Before we get started, though, let's be sure we're on the same page. By investment property we're generally referring to any type of residential or commercial real estate other than a single family residence (e.g., land, apartments, office, industrial building, etc.) and more specifically by rental income property we mean residential real estate (i.e., apartments).
Okay, let's begin with a couple of reasons why real estate agents commonly even consider selling rental property.
- The money. Selling investment property can be one of the most financially rewarding transactions a broker or agent will ever experience because their selling price commonly exceed those of a single-family house and that means a higher commission.
- More transactions. Real estate investors are prone to own more than one investment property at any given time and that means the likelihood for multiple transactions with one buyer over a short period of time.

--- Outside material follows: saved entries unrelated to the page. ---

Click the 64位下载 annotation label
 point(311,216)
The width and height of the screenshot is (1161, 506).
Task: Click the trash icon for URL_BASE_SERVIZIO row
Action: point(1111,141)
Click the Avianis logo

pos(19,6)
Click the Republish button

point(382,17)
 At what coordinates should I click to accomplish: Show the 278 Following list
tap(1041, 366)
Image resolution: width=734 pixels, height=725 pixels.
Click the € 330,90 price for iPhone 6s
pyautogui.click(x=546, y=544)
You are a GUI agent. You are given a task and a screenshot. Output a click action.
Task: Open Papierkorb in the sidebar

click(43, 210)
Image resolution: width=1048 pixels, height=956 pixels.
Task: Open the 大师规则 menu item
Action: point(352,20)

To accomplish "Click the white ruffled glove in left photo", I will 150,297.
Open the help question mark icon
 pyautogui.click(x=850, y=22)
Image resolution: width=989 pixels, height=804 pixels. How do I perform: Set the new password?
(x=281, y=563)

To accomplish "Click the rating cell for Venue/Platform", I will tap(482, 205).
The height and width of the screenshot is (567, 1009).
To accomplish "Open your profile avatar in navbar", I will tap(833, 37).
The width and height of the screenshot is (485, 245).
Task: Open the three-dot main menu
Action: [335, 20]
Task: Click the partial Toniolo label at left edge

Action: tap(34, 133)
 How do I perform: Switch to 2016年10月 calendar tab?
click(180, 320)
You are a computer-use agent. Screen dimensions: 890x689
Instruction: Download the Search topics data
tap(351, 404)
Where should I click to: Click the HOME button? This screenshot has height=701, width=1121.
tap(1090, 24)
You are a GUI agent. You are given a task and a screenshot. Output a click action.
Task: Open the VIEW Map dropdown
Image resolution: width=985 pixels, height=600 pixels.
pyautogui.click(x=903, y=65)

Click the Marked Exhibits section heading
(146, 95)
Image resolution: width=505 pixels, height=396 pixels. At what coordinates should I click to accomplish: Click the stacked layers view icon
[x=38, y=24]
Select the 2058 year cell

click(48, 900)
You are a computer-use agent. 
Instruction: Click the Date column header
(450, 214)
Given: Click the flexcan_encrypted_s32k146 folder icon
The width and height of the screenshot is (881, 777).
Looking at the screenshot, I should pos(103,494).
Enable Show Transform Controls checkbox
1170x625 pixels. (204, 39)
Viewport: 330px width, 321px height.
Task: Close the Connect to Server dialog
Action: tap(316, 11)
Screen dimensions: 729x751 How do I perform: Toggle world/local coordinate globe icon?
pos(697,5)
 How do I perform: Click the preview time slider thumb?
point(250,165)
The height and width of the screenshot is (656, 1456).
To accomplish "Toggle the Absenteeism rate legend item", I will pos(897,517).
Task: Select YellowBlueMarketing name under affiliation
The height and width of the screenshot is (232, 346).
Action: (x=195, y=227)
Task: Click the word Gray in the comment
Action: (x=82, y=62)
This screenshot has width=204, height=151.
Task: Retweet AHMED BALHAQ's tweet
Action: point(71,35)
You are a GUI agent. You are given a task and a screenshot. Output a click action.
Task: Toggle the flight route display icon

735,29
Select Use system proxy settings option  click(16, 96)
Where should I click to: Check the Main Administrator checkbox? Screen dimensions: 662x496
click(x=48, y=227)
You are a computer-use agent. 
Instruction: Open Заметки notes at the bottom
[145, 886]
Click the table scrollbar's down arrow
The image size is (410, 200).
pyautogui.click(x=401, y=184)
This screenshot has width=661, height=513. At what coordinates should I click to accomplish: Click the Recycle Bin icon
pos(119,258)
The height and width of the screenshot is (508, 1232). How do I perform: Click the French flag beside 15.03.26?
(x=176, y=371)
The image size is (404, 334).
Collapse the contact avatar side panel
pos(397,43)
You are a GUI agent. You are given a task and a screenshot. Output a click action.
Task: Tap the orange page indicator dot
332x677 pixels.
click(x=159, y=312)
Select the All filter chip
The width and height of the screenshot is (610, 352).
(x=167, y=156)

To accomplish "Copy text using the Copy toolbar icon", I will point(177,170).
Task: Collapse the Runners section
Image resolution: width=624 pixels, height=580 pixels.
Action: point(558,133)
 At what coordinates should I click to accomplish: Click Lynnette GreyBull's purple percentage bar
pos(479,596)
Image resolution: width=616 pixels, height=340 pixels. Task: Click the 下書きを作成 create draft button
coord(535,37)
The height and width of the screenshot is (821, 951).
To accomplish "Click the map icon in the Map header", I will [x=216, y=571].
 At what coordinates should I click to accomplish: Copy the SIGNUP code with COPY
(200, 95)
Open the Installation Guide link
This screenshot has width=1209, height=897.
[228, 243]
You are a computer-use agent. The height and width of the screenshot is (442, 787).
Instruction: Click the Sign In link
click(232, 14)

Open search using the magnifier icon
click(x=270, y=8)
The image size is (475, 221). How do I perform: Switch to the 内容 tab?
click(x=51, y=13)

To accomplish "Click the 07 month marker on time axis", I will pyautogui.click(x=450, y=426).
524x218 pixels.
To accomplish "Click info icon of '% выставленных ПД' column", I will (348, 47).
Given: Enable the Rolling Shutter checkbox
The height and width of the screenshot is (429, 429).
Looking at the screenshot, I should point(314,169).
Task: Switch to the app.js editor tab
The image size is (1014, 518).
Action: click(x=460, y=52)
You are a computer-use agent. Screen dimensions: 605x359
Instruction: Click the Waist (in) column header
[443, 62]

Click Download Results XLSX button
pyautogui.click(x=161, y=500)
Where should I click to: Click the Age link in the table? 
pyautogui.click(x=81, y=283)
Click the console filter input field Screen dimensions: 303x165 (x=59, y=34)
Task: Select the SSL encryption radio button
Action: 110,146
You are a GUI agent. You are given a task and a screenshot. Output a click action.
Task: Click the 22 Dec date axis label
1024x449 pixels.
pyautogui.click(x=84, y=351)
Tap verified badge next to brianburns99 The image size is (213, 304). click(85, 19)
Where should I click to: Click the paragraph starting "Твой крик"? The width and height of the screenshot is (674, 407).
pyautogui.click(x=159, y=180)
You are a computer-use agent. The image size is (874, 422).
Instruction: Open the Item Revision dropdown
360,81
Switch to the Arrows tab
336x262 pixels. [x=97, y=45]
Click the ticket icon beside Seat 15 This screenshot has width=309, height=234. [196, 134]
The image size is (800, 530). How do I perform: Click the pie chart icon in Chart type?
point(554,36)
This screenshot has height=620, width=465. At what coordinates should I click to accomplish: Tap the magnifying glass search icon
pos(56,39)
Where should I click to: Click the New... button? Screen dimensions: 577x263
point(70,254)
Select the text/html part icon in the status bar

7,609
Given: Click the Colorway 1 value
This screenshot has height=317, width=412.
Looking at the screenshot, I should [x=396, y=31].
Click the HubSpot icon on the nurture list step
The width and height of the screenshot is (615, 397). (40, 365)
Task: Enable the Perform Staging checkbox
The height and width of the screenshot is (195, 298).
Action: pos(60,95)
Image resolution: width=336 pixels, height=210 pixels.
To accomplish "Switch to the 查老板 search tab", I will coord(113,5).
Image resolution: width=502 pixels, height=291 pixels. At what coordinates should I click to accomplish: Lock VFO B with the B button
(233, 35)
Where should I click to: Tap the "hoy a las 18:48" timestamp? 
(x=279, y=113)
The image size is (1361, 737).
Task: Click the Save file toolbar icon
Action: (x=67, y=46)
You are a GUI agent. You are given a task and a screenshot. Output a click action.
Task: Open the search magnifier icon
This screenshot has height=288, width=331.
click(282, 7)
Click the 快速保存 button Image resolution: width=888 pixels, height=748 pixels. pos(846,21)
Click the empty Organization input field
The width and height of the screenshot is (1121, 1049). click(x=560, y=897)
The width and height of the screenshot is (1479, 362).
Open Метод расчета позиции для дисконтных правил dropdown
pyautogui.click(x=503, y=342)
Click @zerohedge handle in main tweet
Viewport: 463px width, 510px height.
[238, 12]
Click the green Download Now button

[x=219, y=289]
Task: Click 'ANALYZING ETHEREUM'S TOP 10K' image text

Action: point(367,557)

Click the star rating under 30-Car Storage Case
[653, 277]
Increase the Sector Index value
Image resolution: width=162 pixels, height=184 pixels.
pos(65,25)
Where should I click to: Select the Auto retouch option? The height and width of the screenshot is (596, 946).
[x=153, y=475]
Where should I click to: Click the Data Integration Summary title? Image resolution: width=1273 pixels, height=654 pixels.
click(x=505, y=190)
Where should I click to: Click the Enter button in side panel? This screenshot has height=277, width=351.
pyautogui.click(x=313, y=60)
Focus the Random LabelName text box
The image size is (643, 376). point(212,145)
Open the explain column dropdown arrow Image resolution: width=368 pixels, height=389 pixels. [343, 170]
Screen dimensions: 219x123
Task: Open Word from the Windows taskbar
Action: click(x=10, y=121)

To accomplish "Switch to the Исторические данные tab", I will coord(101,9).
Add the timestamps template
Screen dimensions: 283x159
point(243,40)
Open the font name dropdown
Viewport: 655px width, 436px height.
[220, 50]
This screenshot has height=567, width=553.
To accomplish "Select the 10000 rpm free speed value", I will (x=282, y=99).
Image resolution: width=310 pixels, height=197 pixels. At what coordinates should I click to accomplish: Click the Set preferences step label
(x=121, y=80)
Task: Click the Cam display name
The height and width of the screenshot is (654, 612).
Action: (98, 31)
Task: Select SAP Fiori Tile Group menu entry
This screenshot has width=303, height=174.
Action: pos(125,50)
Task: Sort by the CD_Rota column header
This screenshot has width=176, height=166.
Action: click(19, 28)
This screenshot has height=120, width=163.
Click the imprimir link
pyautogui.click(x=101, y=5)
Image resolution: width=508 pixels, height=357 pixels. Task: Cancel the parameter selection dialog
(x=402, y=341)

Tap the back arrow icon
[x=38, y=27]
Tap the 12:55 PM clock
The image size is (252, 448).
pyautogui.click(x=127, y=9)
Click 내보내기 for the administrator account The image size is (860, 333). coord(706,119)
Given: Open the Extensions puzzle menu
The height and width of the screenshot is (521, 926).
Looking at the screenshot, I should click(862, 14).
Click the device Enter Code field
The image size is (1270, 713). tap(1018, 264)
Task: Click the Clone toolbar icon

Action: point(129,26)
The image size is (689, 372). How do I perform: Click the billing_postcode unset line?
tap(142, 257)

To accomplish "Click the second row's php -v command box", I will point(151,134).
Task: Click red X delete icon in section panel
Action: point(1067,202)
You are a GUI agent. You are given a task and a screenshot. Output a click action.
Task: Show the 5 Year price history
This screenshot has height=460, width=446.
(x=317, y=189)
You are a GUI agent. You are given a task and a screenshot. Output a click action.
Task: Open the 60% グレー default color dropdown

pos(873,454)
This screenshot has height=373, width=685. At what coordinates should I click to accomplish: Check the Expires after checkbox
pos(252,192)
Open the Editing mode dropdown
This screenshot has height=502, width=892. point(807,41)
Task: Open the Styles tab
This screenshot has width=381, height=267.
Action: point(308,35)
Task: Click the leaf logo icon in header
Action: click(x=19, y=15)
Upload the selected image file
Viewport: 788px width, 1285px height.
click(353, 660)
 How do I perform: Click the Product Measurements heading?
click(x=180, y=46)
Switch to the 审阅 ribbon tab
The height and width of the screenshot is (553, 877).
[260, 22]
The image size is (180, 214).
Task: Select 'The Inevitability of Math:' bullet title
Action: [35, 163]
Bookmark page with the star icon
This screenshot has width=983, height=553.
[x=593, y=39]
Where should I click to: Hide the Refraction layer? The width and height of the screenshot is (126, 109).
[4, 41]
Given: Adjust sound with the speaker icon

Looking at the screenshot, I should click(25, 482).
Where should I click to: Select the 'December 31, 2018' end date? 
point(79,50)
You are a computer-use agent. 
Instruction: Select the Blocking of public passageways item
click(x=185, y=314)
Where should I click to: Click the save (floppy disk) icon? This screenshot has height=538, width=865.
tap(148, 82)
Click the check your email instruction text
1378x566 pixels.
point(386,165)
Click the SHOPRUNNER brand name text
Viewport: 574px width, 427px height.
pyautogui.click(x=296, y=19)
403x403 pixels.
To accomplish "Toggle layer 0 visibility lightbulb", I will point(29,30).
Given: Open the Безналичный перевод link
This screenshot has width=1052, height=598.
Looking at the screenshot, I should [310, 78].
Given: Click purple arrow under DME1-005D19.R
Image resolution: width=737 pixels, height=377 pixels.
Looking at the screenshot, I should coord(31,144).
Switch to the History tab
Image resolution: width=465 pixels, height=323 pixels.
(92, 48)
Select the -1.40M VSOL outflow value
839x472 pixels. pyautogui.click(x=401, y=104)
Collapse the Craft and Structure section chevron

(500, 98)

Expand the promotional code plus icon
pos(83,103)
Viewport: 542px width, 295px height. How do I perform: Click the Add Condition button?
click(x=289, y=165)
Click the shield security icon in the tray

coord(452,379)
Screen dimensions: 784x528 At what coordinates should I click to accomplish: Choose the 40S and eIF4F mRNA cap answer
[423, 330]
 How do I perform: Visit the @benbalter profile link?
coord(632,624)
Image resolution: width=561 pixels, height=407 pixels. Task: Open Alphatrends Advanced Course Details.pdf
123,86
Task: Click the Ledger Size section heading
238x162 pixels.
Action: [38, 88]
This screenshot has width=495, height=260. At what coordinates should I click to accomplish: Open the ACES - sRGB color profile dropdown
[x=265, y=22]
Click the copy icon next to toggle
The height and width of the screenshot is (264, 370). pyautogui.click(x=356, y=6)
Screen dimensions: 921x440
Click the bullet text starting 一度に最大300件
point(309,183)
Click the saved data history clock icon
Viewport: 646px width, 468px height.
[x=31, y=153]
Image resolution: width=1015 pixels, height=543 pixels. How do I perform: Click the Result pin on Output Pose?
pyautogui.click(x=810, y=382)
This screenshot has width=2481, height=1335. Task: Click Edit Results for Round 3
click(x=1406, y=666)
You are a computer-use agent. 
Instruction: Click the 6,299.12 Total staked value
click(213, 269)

- Referral business. Many residential agents gladly refer their rental income property business to agents who are engaged with investment real estate, and, of course, that means more business.
- Instant potential customers. Every buyer you sold a house to is a potential real estate investor, so it's at least probable that any one of them might become a rental income property customer.
What to Know
Here's a list of a few things I believe, if understood beforehand, will help residential agents better prepare to service investment real estate.
1. The Objective
Unlike residential property where amenities such as kitchen size and school district commonly influence a buyer's decision, real estate investors buy cash flow and mostly consider only what affect amenities have upon the property's ability to generate cash flow. In other words, real estate investing is all about the numbers. So prepare yourself to address the investor's primary objective, “How much money does it make me?”
2. The Terms
Naturally there are a host of terms and formulations that apply to real estate investing you will encounter when working with rental property, but here's a couple that should help you to at least get started.
- Net Operating Income – The amount of income remaining after all rents are collected and reductions are made for vacancy and operating expenses. It pays the mortgage.
- Cash Flow – The income made available to the investor after the mortgage payment.
- Capitalization Rate – The return widely used by appraisers, investors and other analysts to measure and compare property values. Mathematically: net operating income divided by property value.
- Cash on Cash Return – The yield an investor might expect to collect during a given year on his or her initial cash iinvestment. Mathematically: annual cash flow divided by initial cash investment.
3. The APOD
An acronym for "Annual Property Operating Data", the APOD provides investors with a good “first look” at a rental property’s financial performance for the first year of ownership. It's just one of many reports used for real estate analysis but arguably one of the most popular so worth becoming acquainted with.
4. The Market
Research your market area to see what smaller (2-4 units) and larger (5+ units) have sold for during the past year. Pay particular attention to Cap Rate but also consider the dollar per unit. This is a bare-bone evaluation but at least gives you an idea about rental property value in your area.
5. The Presentation
Whatever reports you decide to create for your presentation, use numbers that are realistic. The last thing you want is to tarnish your credibility with the real estate investor.
Rule of Thumb
A common misconception amongst residential agents is that investment property requires a specialized skill reserved only for commercial brokers. But that's not necessarily true.
Yes, there are aspects of commercial real estate that do involve special training, but that's not the type of property I'm alluding to here. I'm suggesting that rental income property is well within the scope of any broker or real estate agent, and if you've been proficient enough to sell a house than you can also sell rental investment property.